**TO DO:**
Only one stretch of the records below is wanted: the lines from the one holding "How to choose" through the one holding "Terms of Use (1350, 1628)". Return it exactly, both ends included.

**RECORD EXCERPTS:**
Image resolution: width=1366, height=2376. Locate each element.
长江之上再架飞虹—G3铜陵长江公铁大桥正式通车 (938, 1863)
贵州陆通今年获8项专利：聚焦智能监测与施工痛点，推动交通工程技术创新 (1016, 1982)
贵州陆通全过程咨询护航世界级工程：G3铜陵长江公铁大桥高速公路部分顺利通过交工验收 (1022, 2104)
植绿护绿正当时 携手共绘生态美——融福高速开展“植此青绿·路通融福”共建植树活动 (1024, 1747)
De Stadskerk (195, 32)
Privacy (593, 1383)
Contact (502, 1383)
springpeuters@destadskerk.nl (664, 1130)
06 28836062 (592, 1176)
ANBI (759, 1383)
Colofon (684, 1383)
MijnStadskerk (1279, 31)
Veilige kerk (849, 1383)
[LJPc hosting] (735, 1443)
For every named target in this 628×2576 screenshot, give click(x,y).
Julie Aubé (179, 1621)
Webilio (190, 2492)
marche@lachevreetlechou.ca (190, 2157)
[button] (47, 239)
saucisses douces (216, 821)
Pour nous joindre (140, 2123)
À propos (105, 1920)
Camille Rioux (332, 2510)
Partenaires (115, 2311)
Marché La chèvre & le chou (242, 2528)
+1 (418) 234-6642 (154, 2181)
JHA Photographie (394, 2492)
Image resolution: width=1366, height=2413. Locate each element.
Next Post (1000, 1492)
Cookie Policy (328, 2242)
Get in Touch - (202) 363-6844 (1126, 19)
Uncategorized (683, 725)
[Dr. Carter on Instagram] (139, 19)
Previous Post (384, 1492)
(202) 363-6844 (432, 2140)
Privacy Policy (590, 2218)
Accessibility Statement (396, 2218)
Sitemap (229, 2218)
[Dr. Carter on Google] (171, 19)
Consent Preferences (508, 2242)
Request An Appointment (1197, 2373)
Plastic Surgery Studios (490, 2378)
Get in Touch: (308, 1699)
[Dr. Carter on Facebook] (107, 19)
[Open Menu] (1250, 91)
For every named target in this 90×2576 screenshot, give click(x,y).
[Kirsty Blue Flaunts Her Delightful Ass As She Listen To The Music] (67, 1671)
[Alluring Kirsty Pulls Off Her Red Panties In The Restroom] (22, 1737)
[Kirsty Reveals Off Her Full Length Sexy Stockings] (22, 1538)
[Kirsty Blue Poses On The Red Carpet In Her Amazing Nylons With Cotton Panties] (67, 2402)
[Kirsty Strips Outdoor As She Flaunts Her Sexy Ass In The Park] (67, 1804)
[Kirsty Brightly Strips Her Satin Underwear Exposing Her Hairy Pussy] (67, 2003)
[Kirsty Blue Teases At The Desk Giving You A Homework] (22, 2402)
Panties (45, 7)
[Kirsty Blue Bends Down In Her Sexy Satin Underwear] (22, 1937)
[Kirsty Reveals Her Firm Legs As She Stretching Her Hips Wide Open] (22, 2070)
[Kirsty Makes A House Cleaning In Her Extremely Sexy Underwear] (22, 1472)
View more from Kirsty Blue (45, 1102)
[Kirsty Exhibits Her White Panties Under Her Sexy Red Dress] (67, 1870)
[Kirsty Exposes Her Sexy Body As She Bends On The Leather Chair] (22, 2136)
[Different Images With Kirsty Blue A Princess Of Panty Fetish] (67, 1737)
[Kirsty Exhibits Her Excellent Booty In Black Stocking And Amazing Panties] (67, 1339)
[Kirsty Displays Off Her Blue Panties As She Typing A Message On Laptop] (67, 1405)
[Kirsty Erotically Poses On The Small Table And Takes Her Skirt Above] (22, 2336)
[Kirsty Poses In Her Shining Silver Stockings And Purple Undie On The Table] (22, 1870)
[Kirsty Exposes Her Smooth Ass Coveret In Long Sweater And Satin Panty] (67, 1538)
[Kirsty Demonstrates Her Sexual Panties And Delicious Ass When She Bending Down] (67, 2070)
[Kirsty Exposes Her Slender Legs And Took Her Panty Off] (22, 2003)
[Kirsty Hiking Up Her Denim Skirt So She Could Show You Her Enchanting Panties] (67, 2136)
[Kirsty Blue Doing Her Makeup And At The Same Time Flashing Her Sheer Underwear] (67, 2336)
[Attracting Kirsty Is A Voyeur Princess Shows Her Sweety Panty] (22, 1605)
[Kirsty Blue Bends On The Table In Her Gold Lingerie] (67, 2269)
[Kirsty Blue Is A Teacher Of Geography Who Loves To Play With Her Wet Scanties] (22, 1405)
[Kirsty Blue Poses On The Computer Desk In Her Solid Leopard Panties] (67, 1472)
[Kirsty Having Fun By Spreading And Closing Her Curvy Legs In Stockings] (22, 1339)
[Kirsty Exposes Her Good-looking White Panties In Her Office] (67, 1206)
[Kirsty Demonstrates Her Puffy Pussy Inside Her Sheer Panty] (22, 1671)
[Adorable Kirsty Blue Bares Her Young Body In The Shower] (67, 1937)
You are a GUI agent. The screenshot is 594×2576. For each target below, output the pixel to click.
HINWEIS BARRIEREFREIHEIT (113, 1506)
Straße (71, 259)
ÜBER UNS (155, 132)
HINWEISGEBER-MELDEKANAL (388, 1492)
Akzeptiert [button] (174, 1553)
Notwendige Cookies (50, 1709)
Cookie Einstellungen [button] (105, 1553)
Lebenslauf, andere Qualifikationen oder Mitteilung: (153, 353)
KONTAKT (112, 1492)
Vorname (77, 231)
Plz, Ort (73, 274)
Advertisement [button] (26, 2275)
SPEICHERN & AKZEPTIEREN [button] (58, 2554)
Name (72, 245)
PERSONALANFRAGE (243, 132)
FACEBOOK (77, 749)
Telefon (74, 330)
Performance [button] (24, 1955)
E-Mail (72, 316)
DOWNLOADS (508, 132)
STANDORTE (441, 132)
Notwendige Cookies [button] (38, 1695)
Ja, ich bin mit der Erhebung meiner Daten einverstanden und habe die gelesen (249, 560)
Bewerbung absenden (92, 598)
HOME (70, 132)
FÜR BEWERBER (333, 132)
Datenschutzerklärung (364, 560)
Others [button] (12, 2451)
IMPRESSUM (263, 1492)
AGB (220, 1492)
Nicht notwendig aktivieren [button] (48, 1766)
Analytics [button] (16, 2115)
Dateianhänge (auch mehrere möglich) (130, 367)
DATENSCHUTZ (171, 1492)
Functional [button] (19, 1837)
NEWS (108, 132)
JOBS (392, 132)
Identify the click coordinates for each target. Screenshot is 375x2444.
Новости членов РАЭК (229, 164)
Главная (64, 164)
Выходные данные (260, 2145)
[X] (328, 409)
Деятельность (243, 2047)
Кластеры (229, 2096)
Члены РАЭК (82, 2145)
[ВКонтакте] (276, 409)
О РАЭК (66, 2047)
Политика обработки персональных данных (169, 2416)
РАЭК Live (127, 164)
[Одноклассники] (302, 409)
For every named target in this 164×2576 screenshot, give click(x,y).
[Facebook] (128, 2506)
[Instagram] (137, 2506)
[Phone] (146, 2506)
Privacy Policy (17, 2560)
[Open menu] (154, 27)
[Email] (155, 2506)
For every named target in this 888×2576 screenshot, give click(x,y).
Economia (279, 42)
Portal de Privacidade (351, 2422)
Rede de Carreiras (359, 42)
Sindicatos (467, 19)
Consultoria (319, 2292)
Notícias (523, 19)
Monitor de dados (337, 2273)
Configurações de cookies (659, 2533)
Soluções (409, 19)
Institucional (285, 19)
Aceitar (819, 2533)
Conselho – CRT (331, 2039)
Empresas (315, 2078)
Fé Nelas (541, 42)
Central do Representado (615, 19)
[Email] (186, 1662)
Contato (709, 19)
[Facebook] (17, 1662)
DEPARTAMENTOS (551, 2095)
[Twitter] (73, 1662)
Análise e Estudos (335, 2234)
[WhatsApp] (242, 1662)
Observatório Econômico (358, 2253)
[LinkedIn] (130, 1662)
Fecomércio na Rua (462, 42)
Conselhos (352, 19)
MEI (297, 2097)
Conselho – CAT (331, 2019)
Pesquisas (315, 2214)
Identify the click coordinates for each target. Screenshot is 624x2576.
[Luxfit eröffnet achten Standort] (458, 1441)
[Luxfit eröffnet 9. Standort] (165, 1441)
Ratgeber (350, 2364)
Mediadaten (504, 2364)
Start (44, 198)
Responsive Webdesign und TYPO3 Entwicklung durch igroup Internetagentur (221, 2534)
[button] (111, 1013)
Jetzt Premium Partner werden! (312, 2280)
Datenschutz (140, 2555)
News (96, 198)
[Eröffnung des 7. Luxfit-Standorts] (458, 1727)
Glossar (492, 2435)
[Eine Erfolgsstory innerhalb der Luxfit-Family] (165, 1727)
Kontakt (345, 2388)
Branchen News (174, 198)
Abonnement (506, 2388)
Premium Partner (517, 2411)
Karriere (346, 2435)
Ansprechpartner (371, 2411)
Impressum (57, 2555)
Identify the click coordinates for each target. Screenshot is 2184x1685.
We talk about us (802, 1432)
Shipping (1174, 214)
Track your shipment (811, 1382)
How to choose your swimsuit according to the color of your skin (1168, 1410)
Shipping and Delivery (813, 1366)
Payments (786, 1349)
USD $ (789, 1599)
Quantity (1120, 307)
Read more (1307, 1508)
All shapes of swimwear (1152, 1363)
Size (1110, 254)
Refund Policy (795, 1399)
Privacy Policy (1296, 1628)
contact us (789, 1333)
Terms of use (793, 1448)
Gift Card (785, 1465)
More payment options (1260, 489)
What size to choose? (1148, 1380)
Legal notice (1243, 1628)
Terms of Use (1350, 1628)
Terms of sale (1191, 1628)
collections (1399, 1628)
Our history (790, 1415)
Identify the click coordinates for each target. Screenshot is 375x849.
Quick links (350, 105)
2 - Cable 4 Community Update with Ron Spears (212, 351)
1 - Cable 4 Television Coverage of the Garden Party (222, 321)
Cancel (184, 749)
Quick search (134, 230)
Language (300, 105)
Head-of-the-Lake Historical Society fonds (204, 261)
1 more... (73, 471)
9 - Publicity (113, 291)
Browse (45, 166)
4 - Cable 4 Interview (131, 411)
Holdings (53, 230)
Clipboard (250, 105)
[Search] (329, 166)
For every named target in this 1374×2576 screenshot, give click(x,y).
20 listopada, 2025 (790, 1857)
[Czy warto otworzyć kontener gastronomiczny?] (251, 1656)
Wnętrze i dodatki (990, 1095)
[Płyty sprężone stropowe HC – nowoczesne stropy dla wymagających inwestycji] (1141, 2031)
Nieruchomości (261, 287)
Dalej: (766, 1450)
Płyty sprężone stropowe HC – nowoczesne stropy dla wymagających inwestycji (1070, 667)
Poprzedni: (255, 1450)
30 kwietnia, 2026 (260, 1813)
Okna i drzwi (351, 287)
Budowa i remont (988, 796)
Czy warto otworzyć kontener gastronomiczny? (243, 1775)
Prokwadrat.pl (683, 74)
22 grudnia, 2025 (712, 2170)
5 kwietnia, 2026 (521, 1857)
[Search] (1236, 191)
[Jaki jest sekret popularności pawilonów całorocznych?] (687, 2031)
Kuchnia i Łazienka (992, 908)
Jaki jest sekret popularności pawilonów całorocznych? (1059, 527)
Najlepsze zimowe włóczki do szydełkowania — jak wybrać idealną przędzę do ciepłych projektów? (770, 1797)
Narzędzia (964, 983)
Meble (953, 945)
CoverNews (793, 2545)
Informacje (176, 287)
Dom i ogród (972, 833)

**WRITTEN REPLY:**
How to choose your swimsuit according to the color of your skin (1168, 1410)
Shipping and Delivery (813, 1366)
Payments (786, 1349)
USD $ (789, 1599)
Quantity (1120, 307)
Read more (1307, 1508)
All shapes of swimwear (1152, 1363)
Size (1110, 254)
Refund Policy (795, 1399)
Privacy Policy (1296, 1628)
contact us (789, 1333)
Terms of use (793, 1448)
Gift Card (785, 1465)
More payment options (1260, 489)
What size to choose? (1148, 1380)
Legal notice (1243, 1628)
Terms of Use (1350, 1628)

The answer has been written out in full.